EXERCISE >> Copy out the data below from the line containing "Screen dimensions: 1248x952" to the line containing "Viewport: 896px width, 596px", both lines included, with all images left out.

MATERIAL FOR THE TASK >>
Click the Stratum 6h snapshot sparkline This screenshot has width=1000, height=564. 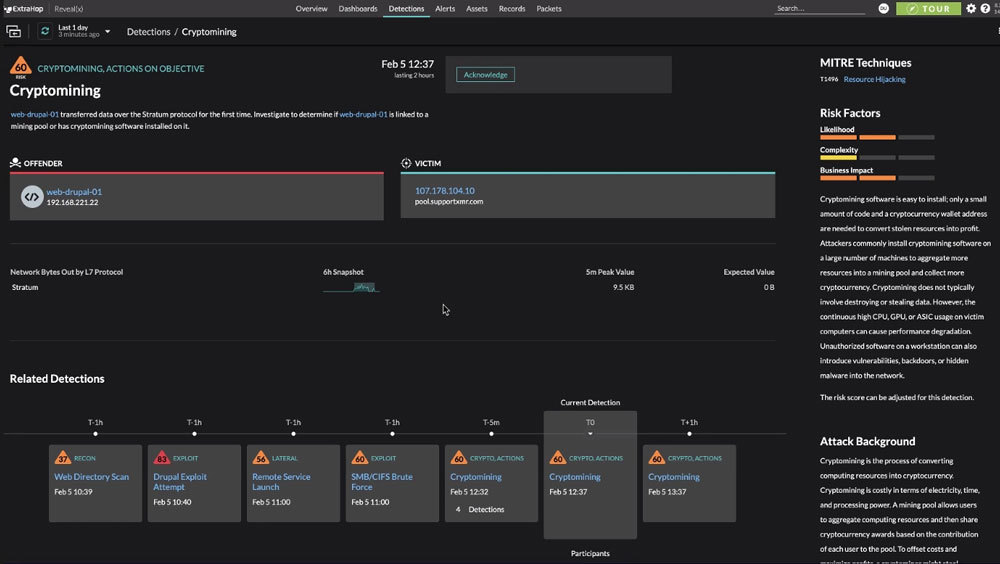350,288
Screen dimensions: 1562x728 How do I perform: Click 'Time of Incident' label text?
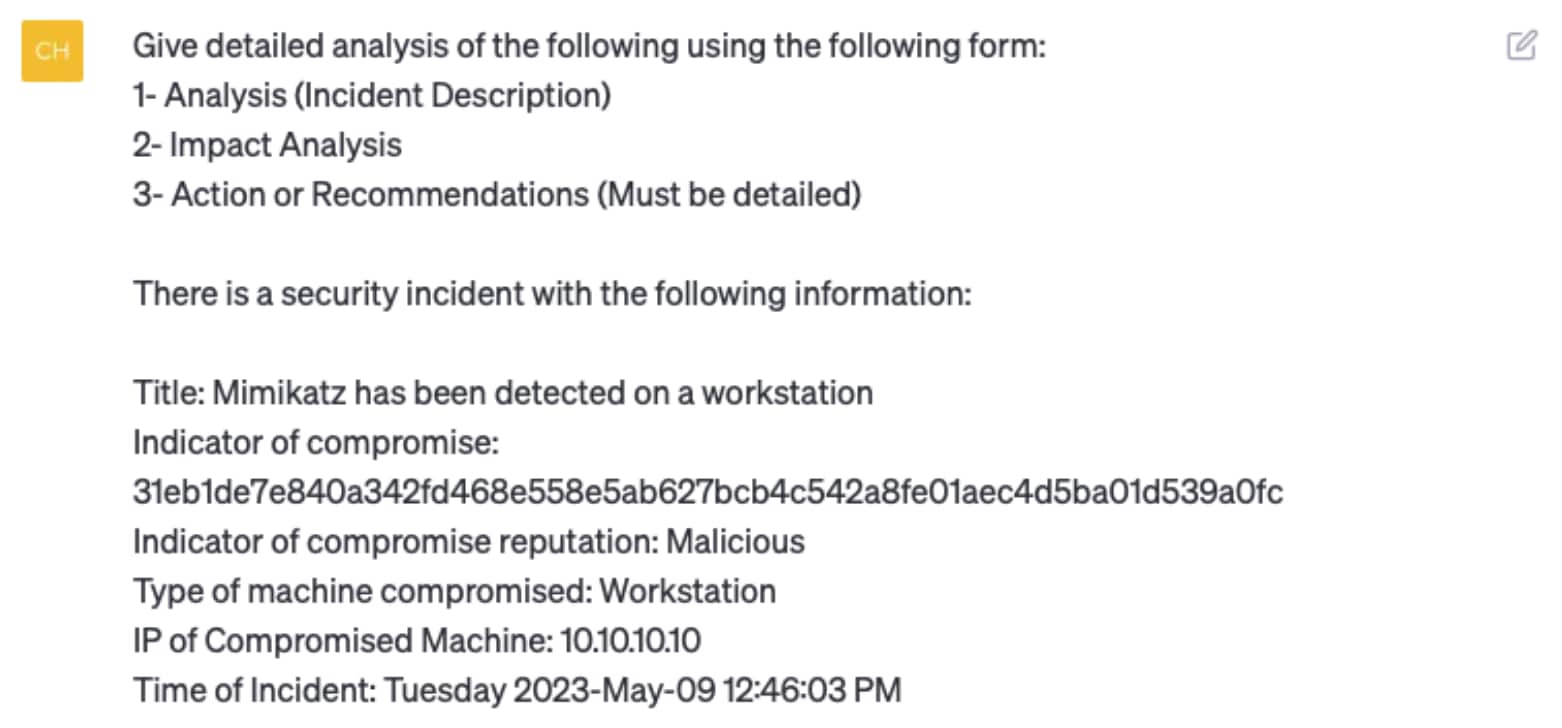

* * *

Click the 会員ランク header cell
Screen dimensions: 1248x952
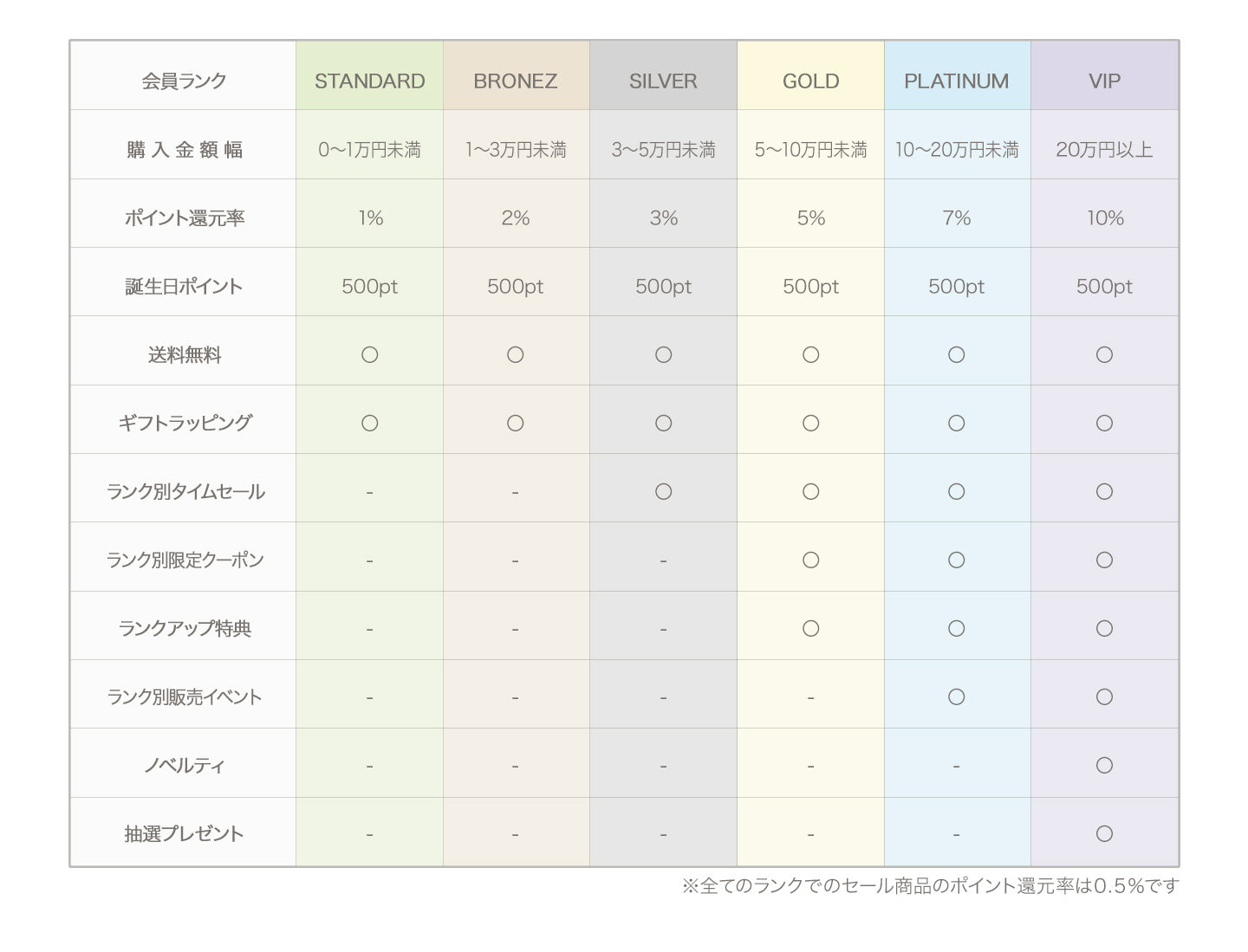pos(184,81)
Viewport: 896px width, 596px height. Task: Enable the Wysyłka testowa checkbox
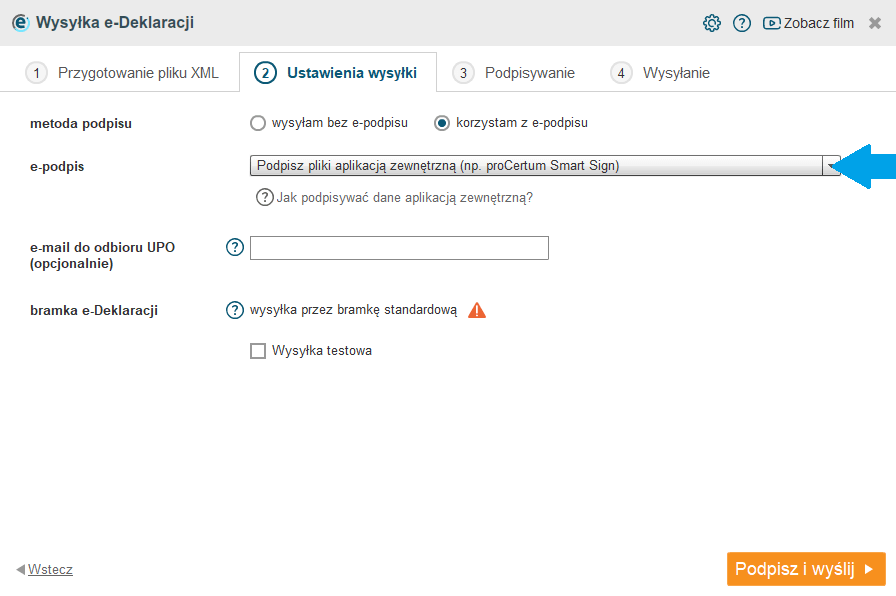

OUTPUT FOR THIS EXERCISE >>
Screen dimensions: 1248x952
pos(184,81)
Viewport: 896px width, 596px height. Task: Enable the Wysyłka testowa checkbox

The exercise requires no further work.